Over time, the chaos at home, the ambiguity surrounding political decision-making at higher levels, and the massive loss of life deepened the sense of hopelessness. The continuation of the war on terror, which had initially promised freedom and dignity, seemed increasingly senseless.
Washington, too, exhausted and weary of the conflict, resolved to bring an end to its longest war in history.
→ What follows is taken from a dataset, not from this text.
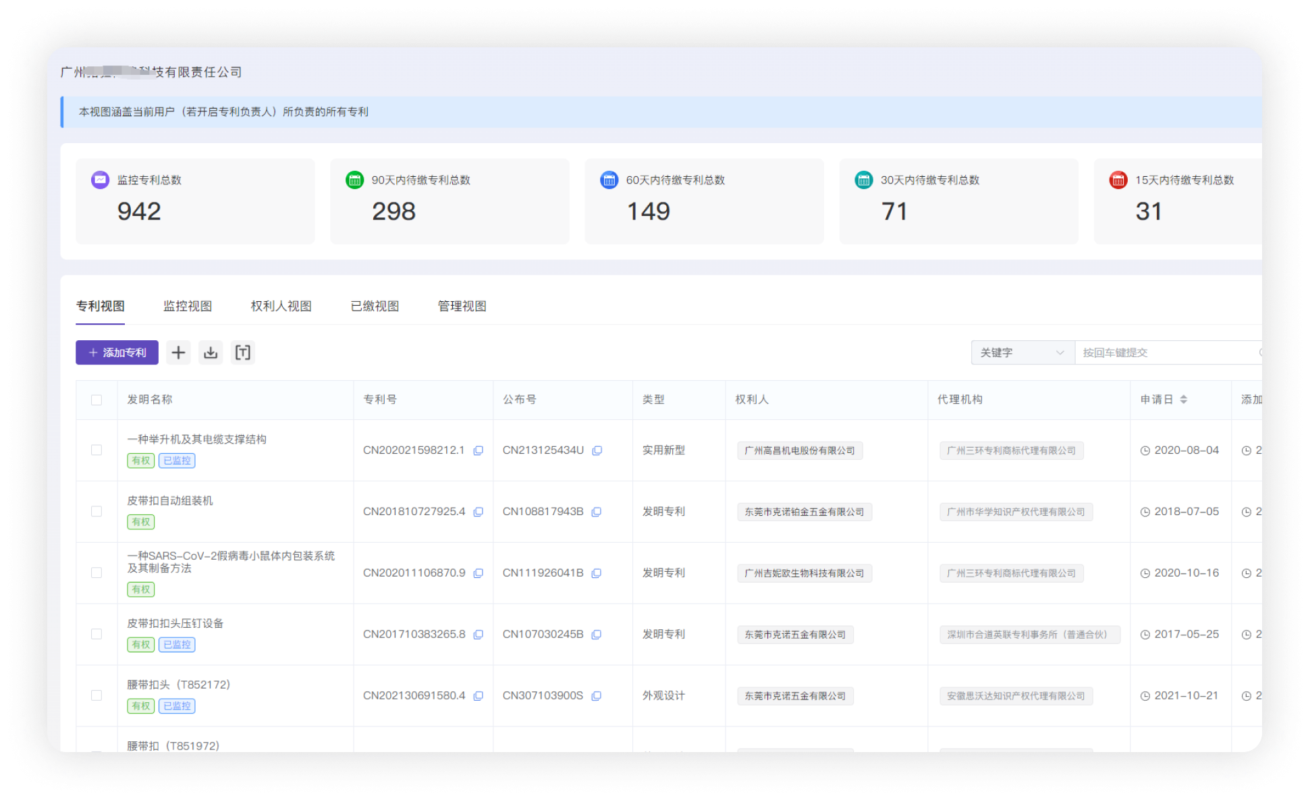Click the 广州高昌机电股份有限公司 owner tag
Viewport: 1308px width, 798px height.
coord(799,450)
On February 29, 2020, the United States and the Taliban leadership signed an agreement in Doha, Qatar, which laid out several core commitments: the United States agreed to a phased withdrawal of all U.S. and international troops, while the Taliban pledged to prevent al-Qaida and other terrorist groups from operating on Afghan soil in a manner that could threaten the United States or its allies.
The agreement was also meant to be the first step toward peace talks between Afghans, with the U.S. promising to help keep the talks going. But as the U.S. and its allies sped up their withdrawal after almost 20 years, the situation inside the country showed that the hope for a better future was hanging by a fragile thread.
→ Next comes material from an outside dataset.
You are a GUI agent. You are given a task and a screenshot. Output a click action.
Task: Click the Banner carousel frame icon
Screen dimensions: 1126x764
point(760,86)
While the exclusion of the Afghan government from the Doha Agreement was widely criticized as a serious shortcoming, a deeper issue had already become apparent: the Afghan state lacked the cohesion to field a strong negotiating team, and its institutional legitimacy was in doubt, as it had little control over much of the country. How could such a government credibly serve as a negotiating partner?
Within a year, this fragility became undeniable, as the wholesale flight of political elites and government officials exposed a fundamental absence of commitment and responsibility at the highest levels of power.
Perhaps the most disheartening chapter of two decades of war was its chaotic end and the helplessness of the Afghan people, abandoned by both the powerful Afghan elites and the Americans they once trusted. Their desperation, though only partially captured, is etched forever in the images of the Kabul airlift.
Afghanistan, after all the sacrifices, has reverted to nearly the same state it was in 25 years ago, and today, only Russia has formally recognized the Taliban as a legitimate government. Others including China, Qatar, Germany, Uzbekistan, and Iran maintain varying levels of diplomatic engagement, motivated primarily by strategic and regional interests. Even Pakistan, long considered a close ally of the Taliban, has refrained from full recognition and appears to have distanced itself from the powers-that-be in Kabul. Islamabad’s increasingly harsh treatment of Afghan refugees and traders carries with it the sense of a neighbor exacting retribution, not a government controlling its borders.
Four years on, the starvation ravaging Afghanistan is impossible to ignore. Parents forced to sell their young daughters to survive, children begging on the streets – all suffering inflicted as punishment on a government while an entire nation sinks deeper into despair.
Amid all this, what has most shattered the spirit of the Afghan people is the ban on girls’ education beyond sixth grade and the severe restrictions on women’s employment. Soon after returning to power, the Taliban reinstated their old harsh policies on Afghan women and girls – the very policies many of us believed had no place in the 21st century, and certainly not in Afghanistan.